As CBS 2’s Carolyn Gusoff reported, a newly opened equine hospital at the facility is catering to its 3,000 thoroughbreds.

“We have come a long way with at one time catastrophic injuries. We are able to save a lot of those horses now,” said Belmont veterinarian Dr. Jon Nordberg.

Cornell Ruffian Equine Specialists is named for the legendary champion filly whose death in 1975 after a Belmont injury launched public outcry about more humane treatment of race horses, Gusoff reported.

A lot has changed since then.

“We fix a tremendous number of fractures each year and those horses go back to either race horse performance or sometimes they find a second career,” veterinary orthopedic surgeon Dr. Lisa Fortier said. “It’s not just a humane way to treat the horse, it can save the horse’s life.”

There is better track-side first aid, instant imaging for a quicker prognosis, better splints for improved  healing and even better hardware to fix broken bones, Gusoff reported.

“The nuts and bolts have gotten a lot stronger,” Fortier said.

Patients weighing 1,200 pounds are lowered via cables onto a super-sized operating table. A padded, darkened recovery room enables horses to emerge from improved anesthesia calmer and without further injury.

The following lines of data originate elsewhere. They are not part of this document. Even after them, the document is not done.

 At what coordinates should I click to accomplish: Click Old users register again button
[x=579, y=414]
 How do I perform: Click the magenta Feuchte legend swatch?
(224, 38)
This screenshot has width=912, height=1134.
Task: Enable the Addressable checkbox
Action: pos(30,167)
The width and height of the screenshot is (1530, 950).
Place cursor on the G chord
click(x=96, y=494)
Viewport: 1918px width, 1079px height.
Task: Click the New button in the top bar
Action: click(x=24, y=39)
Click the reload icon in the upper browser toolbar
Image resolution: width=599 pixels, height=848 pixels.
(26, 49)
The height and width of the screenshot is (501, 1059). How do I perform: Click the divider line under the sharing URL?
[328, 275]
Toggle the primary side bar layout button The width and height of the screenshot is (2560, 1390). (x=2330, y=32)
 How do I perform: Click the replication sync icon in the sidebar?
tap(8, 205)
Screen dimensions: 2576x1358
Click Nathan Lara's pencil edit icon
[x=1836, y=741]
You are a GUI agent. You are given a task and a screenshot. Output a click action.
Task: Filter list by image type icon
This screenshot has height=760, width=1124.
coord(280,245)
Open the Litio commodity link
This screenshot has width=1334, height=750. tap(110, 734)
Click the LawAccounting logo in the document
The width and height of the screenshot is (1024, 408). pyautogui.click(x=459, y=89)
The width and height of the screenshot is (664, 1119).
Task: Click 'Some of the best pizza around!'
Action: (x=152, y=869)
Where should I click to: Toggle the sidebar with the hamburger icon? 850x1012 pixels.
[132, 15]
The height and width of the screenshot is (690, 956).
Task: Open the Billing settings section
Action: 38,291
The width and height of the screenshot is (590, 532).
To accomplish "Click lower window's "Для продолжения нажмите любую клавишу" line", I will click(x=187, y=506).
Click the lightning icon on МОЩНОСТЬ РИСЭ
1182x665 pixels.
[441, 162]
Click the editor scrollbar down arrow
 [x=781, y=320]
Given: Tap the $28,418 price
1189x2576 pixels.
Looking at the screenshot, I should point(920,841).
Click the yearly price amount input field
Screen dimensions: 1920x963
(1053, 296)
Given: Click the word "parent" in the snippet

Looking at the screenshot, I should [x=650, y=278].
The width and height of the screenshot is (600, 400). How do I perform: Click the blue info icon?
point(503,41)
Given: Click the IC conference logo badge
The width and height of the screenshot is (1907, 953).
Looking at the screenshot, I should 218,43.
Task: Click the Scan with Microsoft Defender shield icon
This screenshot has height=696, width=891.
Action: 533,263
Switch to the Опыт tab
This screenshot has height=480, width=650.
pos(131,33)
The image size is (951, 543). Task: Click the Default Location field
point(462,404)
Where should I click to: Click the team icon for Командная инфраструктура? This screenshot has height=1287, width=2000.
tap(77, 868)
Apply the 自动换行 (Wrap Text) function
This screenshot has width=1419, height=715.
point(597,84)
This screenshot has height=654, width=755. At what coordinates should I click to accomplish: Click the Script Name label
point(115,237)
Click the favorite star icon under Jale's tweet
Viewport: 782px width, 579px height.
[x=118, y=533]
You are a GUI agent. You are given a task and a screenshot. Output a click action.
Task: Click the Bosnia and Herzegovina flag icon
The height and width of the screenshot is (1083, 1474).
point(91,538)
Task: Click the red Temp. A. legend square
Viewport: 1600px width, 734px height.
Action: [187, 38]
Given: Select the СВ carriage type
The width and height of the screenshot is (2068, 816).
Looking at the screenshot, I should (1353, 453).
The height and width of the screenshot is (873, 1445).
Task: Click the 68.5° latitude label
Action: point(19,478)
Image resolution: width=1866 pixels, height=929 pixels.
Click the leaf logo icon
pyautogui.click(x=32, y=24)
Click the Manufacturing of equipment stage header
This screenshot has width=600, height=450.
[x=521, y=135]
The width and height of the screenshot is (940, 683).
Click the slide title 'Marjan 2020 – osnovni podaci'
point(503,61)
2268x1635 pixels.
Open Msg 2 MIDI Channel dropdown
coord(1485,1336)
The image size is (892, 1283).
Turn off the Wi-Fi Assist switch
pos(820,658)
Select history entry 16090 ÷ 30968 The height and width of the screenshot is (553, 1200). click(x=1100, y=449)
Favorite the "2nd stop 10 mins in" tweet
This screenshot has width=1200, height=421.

On Tuesday, veterinarians treated George for a fungus. He’s not a race horse, but his owners are grateful help is now close by.

“We love our animals, they are like our children. So you want to rush your child to a hospital, we want to be able to get your horse to a hospital,” said horse owner Lynn Hadfield.

Fortier said if Ruffian had been injured nowadays, it would be “very likely Ruffian would have been saved.”

Ruffian was buried near the center flagpole on the infield of the Belmont racetrack. The crowds who will gather Saturday may not remember her, but her legacy ensures horses everywhere have better odds.

The equine hospital was closed for several years before reopening last month.